Desde el viernes pasado, el país parece estar paralizado tras conocerse la muerte de Carlos Alberto “Indio” Solari, el mítico músico y fundador de Patricio Rey y sus Redonditos de Ricota, hecho que generó tanto impacto social como político.
El artista tenía una ideología que nunca ocultó y que era contraria a la de la actual administración nacional, de la que incluso fue crítico en una de sus últimas apariciones públicas, durante una entrevista en el streaming Gelatina.
“Yo veo que hay mucho chico industrial que no cree en eso (las ideas libertarias).
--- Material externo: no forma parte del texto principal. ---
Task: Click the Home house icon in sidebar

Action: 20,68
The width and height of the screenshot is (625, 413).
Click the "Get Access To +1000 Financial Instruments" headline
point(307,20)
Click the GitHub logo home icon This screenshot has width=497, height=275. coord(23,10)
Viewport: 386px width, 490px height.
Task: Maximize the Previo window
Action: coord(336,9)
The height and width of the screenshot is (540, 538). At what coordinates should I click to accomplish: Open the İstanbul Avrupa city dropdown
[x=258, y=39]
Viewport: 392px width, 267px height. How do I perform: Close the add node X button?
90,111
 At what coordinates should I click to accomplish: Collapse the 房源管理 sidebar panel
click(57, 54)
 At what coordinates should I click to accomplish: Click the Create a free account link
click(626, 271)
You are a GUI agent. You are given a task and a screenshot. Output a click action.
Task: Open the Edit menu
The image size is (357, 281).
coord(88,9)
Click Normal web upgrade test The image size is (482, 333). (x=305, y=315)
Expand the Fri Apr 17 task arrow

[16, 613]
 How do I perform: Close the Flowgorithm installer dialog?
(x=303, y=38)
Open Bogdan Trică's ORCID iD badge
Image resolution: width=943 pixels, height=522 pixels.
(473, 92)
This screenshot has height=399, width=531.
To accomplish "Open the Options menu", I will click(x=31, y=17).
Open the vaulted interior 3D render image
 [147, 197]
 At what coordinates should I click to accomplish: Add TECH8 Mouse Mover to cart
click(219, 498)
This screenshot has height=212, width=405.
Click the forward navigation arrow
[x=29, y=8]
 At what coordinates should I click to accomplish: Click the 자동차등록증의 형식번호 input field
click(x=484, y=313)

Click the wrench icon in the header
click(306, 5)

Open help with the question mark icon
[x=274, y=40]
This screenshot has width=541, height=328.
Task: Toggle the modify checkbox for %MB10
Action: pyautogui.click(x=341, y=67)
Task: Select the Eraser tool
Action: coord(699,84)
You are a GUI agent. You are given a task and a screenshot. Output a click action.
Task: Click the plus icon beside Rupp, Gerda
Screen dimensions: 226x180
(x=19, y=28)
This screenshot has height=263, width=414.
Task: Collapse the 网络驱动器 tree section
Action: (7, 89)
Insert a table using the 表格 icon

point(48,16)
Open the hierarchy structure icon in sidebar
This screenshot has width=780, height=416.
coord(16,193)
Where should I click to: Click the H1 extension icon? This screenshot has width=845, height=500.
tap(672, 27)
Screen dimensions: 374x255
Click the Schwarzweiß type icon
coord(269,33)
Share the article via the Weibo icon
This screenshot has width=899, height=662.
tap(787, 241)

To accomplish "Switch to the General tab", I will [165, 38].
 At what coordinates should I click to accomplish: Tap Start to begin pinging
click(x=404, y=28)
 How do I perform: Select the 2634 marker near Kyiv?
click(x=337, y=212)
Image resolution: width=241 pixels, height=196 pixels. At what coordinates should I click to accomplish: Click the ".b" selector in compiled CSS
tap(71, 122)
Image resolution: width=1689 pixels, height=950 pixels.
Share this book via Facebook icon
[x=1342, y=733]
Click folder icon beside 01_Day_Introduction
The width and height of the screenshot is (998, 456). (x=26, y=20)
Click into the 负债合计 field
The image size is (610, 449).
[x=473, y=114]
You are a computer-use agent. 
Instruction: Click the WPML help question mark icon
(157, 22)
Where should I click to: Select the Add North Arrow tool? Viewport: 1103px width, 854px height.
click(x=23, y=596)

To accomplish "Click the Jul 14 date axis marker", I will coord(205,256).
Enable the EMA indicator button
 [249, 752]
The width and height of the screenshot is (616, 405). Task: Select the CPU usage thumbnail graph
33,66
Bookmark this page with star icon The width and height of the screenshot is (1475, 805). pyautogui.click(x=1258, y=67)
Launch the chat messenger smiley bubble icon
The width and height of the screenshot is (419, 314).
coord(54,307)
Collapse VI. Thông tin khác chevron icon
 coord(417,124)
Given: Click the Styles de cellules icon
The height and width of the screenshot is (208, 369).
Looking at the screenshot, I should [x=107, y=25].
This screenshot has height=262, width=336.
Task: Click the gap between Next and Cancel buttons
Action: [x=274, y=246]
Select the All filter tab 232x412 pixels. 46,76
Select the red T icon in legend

No es que todos fueron como ‘El Flautista de Hamelin’ y vamos a traer al enano de la motosierra. En realidad lo llamativo es que haya una cantidad, pero son los mismos que festejan Jackass y es todo una pelotudez. Cuando te tiran una mala onda, son los peores trolls, no tienen ninguna coherencia”, expresó el cantante ante la consulta de Pedro Rosemblat respecto de los seguidores de Javier Milei.
A pesar de esto, la partida del Indio generó una división dentro del Gobierno, ya que mientras los principales funcionarios optaron por el silencio, hubo algunos que sí decidieron despedirlo en las redes sociales, como es el caso del secretario de Cultura, Leandro Cifelli.
Por otra parte, en el Congreso se inició un debate que luego se extendió al Poder Ejecutivo, cuando un grupo de diputados de la oposición solicitó que se ofreciera la Cámara de Diputados para que se hiciera allí el velatorio.
Esto generó algunas críticas hacia el oficialismo, ya que muchos dirigentes de otros espacios y también fanáticos de Solari cuestionaron que ni el Palacio Legislativo ni la Casa Rosada se pusieran a disposición para el homenaje.
“Hablamos con los allegados para oferecerles Tecnópolis, pero nos respondieron que no querían y que preferían hacerlo en la provincia de Buenos Aires”, remarcó a Infobae un integrante del Gabinete.